# [Data provided]
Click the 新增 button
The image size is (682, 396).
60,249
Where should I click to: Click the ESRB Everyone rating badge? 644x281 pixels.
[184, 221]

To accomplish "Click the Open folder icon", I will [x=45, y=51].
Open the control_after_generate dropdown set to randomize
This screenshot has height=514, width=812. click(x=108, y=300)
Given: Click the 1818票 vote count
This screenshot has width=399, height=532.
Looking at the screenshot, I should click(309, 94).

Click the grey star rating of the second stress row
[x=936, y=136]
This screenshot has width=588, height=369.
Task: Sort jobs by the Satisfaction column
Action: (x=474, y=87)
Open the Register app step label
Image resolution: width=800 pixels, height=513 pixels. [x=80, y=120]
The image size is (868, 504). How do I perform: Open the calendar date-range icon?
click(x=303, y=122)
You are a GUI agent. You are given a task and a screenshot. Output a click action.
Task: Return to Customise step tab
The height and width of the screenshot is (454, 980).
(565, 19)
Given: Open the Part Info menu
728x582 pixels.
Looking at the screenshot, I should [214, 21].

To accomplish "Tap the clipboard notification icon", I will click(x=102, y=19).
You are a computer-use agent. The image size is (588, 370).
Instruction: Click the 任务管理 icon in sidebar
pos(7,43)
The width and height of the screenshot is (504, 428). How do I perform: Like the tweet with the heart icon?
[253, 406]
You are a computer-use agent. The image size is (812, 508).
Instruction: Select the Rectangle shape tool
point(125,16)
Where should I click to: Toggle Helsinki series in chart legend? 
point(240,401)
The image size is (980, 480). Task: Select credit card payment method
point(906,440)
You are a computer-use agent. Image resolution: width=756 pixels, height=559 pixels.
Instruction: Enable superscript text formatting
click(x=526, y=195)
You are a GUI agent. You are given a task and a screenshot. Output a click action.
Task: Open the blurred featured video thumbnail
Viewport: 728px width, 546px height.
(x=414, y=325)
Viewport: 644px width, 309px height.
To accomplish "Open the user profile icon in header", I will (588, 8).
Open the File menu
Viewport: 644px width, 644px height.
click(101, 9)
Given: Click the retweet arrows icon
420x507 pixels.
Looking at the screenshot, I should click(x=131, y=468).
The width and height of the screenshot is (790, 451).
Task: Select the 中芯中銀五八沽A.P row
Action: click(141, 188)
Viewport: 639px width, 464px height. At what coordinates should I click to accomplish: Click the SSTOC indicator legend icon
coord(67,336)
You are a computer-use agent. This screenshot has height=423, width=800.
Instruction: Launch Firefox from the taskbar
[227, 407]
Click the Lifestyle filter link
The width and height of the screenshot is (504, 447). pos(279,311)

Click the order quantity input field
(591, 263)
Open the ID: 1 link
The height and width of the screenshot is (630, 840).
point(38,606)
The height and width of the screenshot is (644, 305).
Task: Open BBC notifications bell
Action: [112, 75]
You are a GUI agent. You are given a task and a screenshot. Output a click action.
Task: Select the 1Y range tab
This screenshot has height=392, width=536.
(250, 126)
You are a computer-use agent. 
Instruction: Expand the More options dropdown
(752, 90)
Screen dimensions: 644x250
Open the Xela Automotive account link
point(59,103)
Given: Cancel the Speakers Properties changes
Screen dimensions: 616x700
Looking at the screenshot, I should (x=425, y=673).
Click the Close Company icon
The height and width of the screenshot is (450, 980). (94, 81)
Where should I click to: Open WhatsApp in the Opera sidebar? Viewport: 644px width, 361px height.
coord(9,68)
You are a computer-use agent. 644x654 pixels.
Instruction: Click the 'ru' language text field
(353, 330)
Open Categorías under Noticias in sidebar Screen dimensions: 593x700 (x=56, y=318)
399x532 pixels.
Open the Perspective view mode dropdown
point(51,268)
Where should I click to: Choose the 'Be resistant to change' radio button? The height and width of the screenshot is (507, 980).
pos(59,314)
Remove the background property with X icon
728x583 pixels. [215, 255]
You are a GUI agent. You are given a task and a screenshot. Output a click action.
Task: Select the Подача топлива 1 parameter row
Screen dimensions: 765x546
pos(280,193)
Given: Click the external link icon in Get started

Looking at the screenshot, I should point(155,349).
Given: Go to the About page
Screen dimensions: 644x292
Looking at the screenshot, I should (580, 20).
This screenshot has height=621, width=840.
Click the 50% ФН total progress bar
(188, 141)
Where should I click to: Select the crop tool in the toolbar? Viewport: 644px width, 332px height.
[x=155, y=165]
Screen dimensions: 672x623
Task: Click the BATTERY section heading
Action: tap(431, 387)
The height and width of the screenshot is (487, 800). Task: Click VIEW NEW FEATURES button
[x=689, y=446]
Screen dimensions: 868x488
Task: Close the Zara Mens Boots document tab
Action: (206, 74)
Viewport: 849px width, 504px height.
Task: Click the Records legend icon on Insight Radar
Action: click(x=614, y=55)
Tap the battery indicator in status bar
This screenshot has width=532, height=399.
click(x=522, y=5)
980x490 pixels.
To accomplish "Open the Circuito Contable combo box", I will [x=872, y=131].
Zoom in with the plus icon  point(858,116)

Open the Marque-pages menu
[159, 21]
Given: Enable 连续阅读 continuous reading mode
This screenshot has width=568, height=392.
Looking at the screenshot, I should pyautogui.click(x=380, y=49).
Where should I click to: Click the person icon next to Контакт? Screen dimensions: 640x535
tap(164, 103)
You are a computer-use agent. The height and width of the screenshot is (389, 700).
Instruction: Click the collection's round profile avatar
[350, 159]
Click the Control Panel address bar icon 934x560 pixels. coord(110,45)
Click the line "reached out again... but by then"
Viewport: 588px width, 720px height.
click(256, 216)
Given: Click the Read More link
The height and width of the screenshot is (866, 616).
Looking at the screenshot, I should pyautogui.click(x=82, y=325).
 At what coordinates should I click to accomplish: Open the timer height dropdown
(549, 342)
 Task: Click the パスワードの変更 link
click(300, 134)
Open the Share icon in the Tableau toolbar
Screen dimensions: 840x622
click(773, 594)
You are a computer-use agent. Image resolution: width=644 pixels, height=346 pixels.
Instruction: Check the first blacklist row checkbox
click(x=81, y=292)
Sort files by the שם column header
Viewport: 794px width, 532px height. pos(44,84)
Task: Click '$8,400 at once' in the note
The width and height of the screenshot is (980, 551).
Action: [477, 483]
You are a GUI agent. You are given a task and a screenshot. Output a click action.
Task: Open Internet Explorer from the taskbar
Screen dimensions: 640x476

# [How to complete this task]
In the material above, show every line where the word "will" turns up.

# [Written response]
To accomplish "Click the Open folder icon", I will [x=45, y=51].
To accomplish "Tap the clipboard notification icon", I will click(x=102, y=19).
To accomplish "Open the user profile icon in header", I will (588, 8).
To accomplish "Open the Circuito Contable combo box", I will [x=872, y=131].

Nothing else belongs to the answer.